Many companies have no idea where their leads come from or how sales are finalized. They also go through periods when leads are higher or lower than normal, but they don’t know what’s causing these peaks and troughs.
If someone has discovered you and become interested enough to inquire about your product or service, don’t you want to know what led them to you and proactively make sales surges happen again?
By taking control of your data analysis and taking on the challenge of measuring your marketing efforts, you’ll improve the quantity and quality of sales leads while allocating your budget based on true performance and ROI.
How Did They Find Me?
Inbound leads have many sources, and will mostly come to you either as a telephone call — which are often the most valuable leads — or website visits, which account for the vast majority of leads.
To begin analyzing sources as precisely as possible, it’s common practice for marketers to attach codes to them, so that when a lead arrives it can be properly attributed. It helps to make sure you keep a well-maintained record of your promotional and public relations actions, as often a surge in leads can be attributed to more than one event happening at the same time.
Here we take a look at the different channels you can monitor and the techniques used to do so.
Monitoring Online Leads
Managing sales leads from the internet is easy, with many automated methods to choose from that create reports based on lead sources. However, web analytics tools often focus on things like hits, clicks, and bounce rate, which doesn’t offer you much insight as to what your site really achieves. You can make more meaningful changes by looking into the more detailed stats on individual visitors, such as page views, geographical location, and conversion details, to tailor your site and create more potential for success.
Path to Purchase
The ability to measure path to purchase through keyword analysis allows businesses to see which terms individual customers search for in the days and weeks before they make a purchase. Users tend to begin their search journeys with very generic terms, which become more defined over time as they learn how to find relevant results. Look at your journey paths from across your marketing reports to analyze this keyword data, you can use it to appeal to a wider audience, or target new keywords to sway your audience before your competitors ever reach them.
Page and Click Tracking
Page tracking allows you to track which keywords searched for or which traffic sources have resulted in an action being performed on your website, by placing code on the confirmation page. By making sure the page you track is only accessible after taking valuable actions on your site, such as filling out an enquiry form or making an online payment, you can then add a monetary value to this action to work out your Cost Per Acquisition (CPA). Google Analytics Acquisition Reports helps you to identify your most valuable channels and keywords, by highlighting the acquisition, behaviour, and conversions details for each channel that sends traffic to your site.
- - - - - - -
> [PROBLEMS TO SOLVE]
1. In the article on tracking sales leads, duplicate the passage that begins at the words "Inbound leads have" and stops after the words "used to do so.".
2. According to the article on tracking sales leads, where is the code placed for page tracking?
3. List every section heading in the article on tracking sales leads.
- - - - - - -
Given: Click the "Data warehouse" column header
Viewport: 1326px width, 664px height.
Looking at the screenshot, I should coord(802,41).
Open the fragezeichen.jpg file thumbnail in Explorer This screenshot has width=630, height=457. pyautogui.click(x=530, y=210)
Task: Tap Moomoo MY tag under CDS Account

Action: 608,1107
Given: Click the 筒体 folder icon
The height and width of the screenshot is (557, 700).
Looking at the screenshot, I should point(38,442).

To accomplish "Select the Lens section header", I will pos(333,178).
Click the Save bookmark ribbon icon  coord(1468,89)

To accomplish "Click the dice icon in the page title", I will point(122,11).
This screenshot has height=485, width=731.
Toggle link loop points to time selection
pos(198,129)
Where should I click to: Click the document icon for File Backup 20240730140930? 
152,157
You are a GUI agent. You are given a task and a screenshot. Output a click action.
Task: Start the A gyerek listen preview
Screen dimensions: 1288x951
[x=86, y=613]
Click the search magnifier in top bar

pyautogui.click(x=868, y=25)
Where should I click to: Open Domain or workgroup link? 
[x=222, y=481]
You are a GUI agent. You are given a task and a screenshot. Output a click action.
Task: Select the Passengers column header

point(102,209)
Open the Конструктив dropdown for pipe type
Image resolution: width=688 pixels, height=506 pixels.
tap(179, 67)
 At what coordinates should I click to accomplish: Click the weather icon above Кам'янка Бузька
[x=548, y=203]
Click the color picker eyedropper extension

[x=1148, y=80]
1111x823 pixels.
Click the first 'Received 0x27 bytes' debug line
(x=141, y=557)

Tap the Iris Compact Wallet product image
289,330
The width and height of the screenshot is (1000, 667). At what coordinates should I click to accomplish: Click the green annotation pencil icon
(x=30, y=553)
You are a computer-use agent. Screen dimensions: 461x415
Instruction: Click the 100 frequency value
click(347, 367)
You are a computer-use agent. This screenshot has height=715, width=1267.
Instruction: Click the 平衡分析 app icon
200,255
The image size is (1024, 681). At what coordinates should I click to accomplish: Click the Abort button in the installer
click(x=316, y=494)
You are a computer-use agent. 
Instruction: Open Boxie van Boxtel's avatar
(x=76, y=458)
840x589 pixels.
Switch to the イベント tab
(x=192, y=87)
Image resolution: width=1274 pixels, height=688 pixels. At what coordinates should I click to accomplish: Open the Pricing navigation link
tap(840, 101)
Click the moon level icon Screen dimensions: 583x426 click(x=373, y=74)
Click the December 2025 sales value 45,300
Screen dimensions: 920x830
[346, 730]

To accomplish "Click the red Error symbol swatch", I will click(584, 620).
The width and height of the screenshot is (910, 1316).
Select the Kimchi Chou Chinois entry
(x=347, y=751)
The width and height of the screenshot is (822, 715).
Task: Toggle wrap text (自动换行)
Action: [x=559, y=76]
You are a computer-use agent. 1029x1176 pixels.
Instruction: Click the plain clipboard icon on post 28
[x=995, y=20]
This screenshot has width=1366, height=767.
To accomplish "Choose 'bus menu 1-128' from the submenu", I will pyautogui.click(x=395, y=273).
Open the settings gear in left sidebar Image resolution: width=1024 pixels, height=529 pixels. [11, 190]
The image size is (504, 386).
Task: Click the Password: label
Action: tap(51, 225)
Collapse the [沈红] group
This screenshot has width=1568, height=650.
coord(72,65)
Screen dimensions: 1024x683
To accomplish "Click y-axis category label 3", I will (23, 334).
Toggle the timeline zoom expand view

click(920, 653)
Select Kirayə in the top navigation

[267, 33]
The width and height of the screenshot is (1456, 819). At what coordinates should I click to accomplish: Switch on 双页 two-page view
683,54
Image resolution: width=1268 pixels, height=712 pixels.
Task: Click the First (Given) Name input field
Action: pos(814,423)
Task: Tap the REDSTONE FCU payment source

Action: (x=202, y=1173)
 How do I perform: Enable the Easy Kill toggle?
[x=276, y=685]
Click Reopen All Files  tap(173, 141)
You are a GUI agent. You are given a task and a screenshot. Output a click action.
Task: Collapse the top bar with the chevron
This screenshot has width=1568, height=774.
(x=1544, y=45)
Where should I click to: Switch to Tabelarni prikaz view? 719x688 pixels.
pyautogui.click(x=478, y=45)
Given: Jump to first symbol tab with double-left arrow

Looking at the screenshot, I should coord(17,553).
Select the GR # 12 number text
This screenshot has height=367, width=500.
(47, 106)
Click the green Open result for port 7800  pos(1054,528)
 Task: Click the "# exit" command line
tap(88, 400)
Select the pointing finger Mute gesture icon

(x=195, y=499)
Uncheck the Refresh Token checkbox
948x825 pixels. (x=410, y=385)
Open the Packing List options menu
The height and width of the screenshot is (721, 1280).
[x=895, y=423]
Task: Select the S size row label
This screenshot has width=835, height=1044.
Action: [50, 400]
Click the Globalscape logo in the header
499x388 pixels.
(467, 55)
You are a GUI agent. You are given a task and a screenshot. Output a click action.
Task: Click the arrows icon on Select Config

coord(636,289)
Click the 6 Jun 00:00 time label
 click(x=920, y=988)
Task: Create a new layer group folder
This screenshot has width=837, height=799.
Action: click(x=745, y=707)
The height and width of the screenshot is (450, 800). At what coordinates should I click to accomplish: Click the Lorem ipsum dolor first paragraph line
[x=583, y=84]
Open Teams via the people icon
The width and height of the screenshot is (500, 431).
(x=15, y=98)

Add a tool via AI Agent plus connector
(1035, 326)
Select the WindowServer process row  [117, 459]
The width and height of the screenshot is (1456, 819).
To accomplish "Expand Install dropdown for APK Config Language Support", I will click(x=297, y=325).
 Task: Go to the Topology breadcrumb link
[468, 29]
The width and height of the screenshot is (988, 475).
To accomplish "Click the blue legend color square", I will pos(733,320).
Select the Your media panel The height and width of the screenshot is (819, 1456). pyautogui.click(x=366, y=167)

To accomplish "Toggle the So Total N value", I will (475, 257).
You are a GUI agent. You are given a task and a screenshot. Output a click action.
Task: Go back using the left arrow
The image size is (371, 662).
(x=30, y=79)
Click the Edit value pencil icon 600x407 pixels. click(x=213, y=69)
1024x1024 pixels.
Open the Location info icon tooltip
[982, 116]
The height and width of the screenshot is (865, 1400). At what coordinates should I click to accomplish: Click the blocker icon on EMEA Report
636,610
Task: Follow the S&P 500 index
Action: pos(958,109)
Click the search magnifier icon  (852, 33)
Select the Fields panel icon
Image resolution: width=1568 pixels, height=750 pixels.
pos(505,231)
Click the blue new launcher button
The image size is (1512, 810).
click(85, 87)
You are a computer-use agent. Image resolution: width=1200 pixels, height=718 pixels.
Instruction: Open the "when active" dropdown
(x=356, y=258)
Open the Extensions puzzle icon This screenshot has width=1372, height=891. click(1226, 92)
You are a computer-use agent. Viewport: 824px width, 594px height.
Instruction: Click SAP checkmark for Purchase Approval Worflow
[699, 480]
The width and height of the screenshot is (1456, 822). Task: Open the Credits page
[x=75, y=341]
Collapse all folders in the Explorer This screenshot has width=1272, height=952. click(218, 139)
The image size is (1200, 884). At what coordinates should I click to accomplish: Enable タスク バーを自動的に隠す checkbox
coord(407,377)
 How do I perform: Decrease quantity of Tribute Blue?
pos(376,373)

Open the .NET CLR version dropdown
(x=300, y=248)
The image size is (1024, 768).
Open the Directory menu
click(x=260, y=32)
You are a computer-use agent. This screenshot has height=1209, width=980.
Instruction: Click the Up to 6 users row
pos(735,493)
- - - - - - -
> [TASK-BY-TASK SOLUTIONS]
1.
Inbound leads have many sources, and will mostly come to you either as a telephone call — which are often the most valuable leads — or website visits, which account for the vast majority of leads.
To begin analyzing sources as precisely as possible, it’s common practice for marketers to attach codes to them, so that when a lead arrives it can be properly attributed. It helps to make sure you keep a well-maintained record of your promotional and public relations actions, as often a surge in leads can be attributed to more than one event happening at the same time.
Here we take a look at the different channels you can monitor and the techniques used to do so.

2. On the confirmation page.

3.
How Did They Find Me?
Monitoring Online Leads
Path to Purchase
Page and Click Tracking